Problem statement: Needed from the data below: every line from the one with "How do I perform: Toggle" up to and including the one with "Close the inventory", repeated exactly and with nothing else.

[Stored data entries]

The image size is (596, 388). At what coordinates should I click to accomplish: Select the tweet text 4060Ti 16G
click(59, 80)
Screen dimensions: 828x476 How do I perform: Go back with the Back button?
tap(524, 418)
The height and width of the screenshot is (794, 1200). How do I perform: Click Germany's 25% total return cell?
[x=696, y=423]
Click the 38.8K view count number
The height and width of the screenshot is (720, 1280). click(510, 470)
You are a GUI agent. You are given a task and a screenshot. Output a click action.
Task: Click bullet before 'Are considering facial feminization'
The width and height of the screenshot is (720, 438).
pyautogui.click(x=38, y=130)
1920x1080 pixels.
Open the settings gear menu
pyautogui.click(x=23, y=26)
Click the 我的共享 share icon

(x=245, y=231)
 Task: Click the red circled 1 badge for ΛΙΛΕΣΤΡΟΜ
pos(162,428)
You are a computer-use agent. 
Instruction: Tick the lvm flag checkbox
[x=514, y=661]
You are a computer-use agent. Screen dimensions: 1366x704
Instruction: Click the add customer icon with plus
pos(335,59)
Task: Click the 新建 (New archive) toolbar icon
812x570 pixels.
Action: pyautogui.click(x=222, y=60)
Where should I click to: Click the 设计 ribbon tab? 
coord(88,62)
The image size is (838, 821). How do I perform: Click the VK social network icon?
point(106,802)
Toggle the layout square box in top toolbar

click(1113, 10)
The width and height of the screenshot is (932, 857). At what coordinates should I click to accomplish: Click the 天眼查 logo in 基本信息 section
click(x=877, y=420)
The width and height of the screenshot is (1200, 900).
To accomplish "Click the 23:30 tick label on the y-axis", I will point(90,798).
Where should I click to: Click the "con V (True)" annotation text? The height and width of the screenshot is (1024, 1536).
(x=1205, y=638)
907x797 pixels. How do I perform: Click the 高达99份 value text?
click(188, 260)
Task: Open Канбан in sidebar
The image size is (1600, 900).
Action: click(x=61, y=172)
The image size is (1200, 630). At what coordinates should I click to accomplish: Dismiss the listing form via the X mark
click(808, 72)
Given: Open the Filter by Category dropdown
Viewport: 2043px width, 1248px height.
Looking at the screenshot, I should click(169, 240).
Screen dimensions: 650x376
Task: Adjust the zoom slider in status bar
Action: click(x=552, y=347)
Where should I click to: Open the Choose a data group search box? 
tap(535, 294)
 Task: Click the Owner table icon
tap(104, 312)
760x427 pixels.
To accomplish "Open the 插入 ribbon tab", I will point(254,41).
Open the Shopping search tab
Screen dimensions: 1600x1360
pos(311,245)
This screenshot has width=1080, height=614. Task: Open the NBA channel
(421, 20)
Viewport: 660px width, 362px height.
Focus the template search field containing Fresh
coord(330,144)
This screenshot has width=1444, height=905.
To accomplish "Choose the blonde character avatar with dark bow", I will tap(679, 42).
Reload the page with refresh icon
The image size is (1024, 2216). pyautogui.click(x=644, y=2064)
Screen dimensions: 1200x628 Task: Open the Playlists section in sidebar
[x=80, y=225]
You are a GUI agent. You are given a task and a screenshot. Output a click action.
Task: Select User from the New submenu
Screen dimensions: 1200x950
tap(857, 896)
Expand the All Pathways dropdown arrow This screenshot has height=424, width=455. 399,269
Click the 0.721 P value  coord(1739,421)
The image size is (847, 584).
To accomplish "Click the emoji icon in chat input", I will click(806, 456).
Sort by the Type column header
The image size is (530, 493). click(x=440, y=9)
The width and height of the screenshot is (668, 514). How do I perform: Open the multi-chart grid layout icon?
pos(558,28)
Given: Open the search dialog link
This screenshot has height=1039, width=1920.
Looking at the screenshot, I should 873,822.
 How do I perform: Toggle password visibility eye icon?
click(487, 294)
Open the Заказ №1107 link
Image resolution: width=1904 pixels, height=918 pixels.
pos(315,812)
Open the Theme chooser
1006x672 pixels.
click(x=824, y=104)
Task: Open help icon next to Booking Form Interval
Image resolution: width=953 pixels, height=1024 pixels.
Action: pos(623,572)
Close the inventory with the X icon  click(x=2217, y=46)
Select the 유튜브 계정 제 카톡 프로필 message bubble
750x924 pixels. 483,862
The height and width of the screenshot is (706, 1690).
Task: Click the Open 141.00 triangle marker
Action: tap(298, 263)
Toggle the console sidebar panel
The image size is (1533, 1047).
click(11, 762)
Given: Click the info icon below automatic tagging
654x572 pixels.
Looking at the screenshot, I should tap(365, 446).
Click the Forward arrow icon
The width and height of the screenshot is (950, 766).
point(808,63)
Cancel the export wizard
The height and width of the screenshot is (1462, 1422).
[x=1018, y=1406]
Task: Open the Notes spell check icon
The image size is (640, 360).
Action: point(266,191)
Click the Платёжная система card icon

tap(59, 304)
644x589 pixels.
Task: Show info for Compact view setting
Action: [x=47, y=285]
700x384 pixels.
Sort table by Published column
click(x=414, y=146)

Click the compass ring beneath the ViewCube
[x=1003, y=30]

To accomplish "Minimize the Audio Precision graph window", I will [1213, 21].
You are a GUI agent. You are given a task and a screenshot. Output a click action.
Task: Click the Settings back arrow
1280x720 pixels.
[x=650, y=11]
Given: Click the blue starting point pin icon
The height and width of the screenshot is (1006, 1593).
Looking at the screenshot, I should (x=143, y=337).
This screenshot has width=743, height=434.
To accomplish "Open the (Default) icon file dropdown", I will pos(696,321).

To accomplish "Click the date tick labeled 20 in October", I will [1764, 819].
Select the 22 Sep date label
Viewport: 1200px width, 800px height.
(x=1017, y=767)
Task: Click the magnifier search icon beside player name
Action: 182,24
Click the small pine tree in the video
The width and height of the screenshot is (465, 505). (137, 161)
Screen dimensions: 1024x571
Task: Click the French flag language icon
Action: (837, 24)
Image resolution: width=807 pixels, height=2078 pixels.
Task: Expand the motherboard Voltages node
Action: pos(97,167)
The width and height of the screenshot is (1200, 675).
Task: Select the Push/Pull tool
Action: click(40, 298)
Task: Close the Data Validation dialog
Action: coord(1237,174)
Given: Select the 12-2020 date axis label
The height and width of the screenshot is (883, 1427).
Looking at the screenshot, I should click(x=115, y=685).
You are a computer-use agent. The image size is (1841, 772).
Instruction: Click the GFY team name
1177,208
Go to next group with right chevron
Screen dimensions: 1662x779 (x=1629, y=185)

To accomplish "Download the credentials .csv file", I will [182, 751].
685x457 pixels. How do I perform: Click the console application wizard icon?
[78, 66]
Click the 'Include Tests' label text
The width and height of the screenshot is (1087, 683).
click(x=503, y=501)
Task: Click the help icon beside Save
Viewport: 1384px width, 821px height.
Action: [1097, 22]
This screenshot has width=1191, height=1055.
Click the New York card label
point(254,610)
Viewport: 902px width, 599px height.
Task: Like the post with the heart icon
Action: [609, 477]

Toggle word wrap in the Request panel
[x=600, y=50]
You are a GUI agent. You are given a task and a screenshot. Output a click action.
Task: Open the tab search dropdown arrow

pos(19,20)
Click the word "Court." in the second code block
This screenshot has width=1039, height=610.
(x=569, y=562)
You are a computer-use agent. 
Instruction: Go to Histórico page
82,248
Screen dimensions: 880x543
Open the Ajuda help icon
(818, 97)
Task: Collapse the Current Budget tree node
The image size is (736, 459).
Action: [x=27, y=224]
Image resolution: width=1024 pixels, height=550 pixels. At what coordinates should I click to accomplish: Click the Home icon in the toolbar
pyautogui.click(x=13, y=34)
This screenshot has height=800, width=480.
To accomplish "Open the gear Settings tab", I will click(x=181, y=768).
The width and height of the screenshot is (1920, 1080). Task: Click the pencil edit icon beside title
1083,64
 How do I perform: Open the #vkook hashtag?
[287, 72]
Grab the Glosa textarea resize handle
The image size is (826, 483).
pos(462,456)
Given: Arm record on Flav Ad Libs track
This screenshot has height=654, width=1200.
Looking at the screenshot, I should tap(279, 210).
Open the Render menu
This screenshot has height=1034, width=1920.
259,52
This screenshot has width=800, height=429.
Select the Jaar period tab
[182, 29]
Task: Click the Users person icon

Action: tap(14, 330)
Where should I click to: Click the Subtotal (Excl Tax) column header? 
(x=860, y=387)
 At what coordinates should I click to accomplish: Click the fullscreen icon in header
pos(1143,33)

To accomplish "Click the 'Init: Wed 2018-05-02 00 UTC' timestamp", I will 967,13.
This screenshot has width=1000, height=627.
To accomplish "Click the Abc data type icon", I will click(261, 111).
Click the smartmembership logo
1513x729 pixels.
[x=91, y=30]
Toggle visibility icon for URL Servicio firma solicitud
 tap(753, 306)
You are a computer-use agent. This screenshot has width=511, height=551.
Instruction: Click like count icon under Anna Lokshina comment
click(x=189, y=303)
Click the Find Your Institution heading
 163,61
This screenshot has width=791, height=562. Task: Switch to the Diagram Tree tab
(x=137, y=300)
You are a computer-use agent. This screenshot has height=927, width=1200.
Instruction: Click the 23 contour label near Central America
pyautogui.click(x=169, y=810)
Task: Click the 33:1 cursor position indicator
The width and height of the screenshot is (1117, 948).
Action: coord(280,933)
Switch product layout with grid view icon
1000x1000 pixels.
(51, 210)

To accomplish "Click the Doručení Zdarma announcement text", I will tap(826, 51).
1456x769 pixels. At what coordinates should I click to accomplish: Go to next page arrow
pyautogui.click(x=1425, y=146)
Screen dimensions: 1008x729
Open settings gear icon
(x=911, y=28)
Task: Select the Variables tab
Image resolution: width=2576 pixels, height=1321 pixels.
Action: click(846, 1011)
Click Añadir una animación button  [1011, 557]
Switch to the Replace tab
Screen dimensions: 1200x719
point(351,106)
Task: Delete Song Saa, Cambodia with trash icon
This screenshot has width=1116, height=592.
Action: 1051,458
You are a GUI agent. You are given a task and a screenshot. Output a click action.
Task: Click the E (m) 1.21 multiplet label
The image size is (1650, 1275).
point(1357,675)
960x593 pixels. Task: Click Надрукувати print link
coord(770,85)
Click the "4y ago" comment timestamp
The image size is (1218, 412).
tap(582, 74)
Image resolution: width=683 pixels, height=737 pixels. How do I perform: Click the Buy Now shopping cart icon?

Reply:
 How do I perform: Toggle password visibility eye icon?
click(487, 294)
Open the Заказ №1107 link
Image resolution: width=1904 pixels, height=918 pixels.
pos(315,812)
Open the Theme chooser
1006x672 pixels.
click(x=824, y=104)
Task: Open help icon next to Booking Form Interval
Image resolution: width=953 pixels, height=1024 pixels.
Action: pos(623,572)
Close the inventory with the X icon  click(x=2217, y=46)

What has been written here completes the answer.